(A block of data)
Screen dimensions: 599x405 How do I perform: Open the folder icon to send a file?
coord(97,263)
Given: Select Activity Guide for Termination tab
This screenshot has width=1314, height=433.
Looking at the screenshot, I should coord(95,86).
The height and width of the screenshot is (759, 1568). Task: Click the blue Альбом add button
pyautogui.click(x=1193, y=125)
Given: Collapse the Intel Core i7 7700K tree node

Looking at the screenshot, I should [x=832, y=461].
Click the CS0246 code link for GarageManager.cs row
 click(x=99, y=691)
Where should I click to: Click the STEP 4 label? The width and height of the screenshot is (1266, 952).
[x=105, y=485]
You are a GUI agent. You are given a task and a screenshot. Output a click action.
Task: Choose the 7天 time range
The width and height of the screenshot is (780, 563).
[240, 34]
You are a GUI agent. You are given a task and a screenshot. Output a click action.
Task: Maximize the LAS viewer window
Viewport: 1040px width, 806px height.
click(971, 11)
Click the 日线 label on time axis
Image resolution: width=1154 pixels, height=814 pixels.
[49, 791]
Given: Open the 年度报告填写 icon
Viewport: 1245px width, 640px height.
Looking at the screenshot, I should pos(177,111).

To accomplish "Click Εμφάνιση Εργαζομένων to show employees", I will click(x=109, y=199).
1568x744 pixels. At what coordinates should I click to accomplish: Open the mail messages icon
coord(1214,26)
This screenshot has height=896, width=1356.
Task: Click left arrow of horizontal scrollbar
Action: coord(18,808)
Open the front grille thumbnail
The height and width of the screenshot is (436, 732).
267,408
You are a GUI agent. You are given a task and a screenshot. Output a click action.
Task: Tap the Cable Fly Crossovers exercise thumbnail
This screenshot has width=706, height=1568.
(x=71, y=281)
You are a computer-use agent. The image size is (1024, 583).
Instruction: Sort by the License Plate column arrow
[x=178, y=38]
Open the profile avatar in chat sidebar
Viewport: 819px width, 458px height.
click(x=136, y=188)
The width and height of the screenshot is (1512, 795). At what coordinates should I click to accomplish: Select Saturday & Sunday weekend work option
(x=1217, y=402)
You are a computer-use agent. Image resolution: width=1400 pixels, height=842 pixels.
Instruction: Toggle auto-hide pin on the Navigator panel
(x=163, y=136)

(Direction)
Write out all of the material above line for line, keeping every character unchanged.

(Response below)
Screen dimensions: 599x405 How do I perform: Open the folder icon to send a file?
coord(97,263)
Given: Select Activity Guide for Termination tab
This screenshot has width=1314, height=433.
Looking at the screenshot, I should coord(95,86).
The height and width of the screenshot is (759, 1568). Task: Click the blue Альбом add button
pyautogui.click(x=1193, y=125)
Given: Collapse the Intel Core i7 7700K tree node

Looking at the screenshot, I should [x=832, y=461].
Click the CS0246 code link for GarageManager.cs row
 click(x=99, y=691)
Where should I click to: Click the STEP 4 label? The width and height of the screenshot is (1266, 952).
[x=105, y=485]
You are a GUI agent. You are given a task and a screenshot. Output a click action.
Task: Choose the 7天 time range
The width and height of the screenshot is (780, 563).
[240, 34]
You are a GUI agent. You are given a task and a screenshot. Output a click action.
Task: Maximize the LAS viewer window
Viewport: 1040px width, 806px height.
click(971, 11)
Click the 日线 label on time axis
Image resolution: width=1154 pixels, height=814 pixels.
[49, 791]
Given: Open the 年度报告填写 icon
Viewport: 1245px width, 640px height.
Looking at the screenshot, I should pos(177,111).

To accomplish "Click Εμφάνιση Εργαζομένων to show employees", I will click(x=109, y=199).
1568x744 pixels. At what coordinates should I click to accomplish: Open the mail messages icon
coord(1214,26)
This screenshot has height=896, width=1356.
Task: Click left arrow of horizontal scrollbar
Action: coord(18,808)
Open the front grille thumbnail
The height and width of the screenshot is (436, 732).
267,408
You are a GUI agent. You are given a task and a screenshot. Output a click action.
Task: Tap the Cable Fly Crossovers exercise thumbnail
This screenshot has width=706, height=1568.
(x=71, y=281)
You are a computer-use agent. The image size is (1024, 583).
Instruction: Sort by the License Plate column arrow
[x=178, y=38]
Open the profile avatar in chat sidebar
Viewport: 819px width, 458px height.
click(x=136, y=188)
The width and height of the screenshot is (1512, 795). At what coordinates should I click to accomplish: Select Saturday & Sunday weekend work option
(x=1217, y=402)
You are a computer-use agent. Image resolution: width=1400 pixels, height=842 pixels.
Instruction: Toggle auto-hide pin on the Navigator panel
(x=163, y=136)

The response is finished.